OpenMP* Imbalance and Scheduling Overhead

This recipe shows how to detect and fix frequent parallel bottlenecks of OpenMP programs such as imbalance on barriers and scheduling overhead.

Content expert: Dmitry Prohorov

A barrier is a synchronization point when execution is allowed after all threads in the thread team have come to the barrier. If the execution work is irregular and the chunks of work are equally and statically distributed by worker threads then the threads that already have come to a barrier start waiting for others wasting time rather than doing useful work. Aggregated wait time on a barrier normalized by the number of threads in the team shows elapsed time that the application can reduce if the imbalance is eliminated.

One of the options to eliminate the imbalance on a barrier is using the dynamic scheduling to have chunks of work distributed dynamically between threads. But if you do this with fine-grain chunks, the situation can be even worse because of the scheduling overhead. Consider following this recipe to learn a possible workflow to address issues with the OpenMP load imbalance and scheduling overhead using the Intel® VTune™ Amplifier.

Ingredients

This section lists the hardware and software tools used for the performance analysis scenario.

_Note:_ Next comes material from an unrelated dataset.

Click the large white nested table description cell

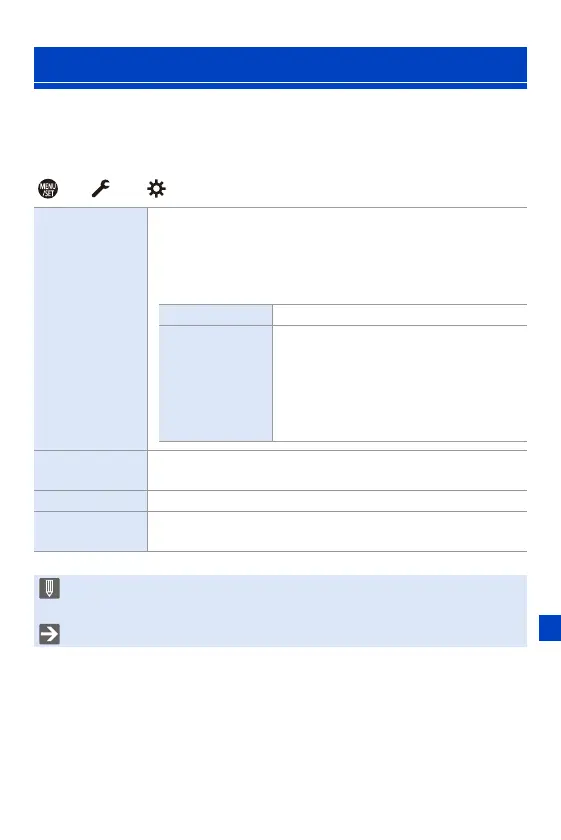coord(400,384)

  • Application: an application calculating prime numbers in a particular range. The main loop is parallelized with the OpenMP parallel for construct.

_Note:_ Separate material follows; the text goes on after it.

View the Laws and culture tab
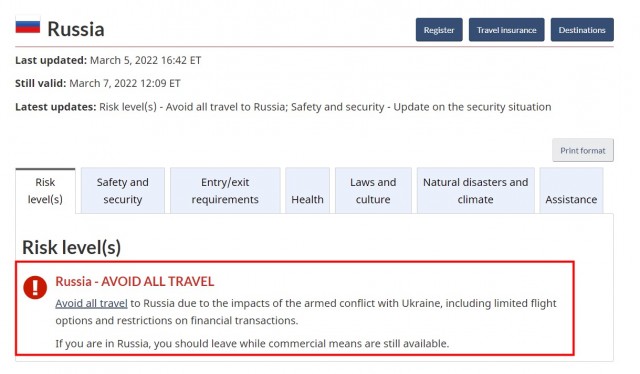 373,191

  • Compiler: Intel Compiler version later than 13 Update 5. This recipe relies on this compiler version to have necessary instrumentation inside Intel OpenMP runtime library used by the VTune Amplifier for analysis. Intel Compiler option parallel-source-info=2 added for compilation provides source file information in OpenMP region names, which makes their identification easier for a user.

  • Performance analysis tools:

    • Intel VTune Amplifier 2018: HPC Performance Characterization analysis

      Note

      • For trial VTune Amplifier downloads and product support, visit https://software.intel.com/en-us/vtune.

      • All the Cookbook recipes are scalable and can be applied to VTune Amplifier 2018 and higher. Slight version-specific configuration changes are possible.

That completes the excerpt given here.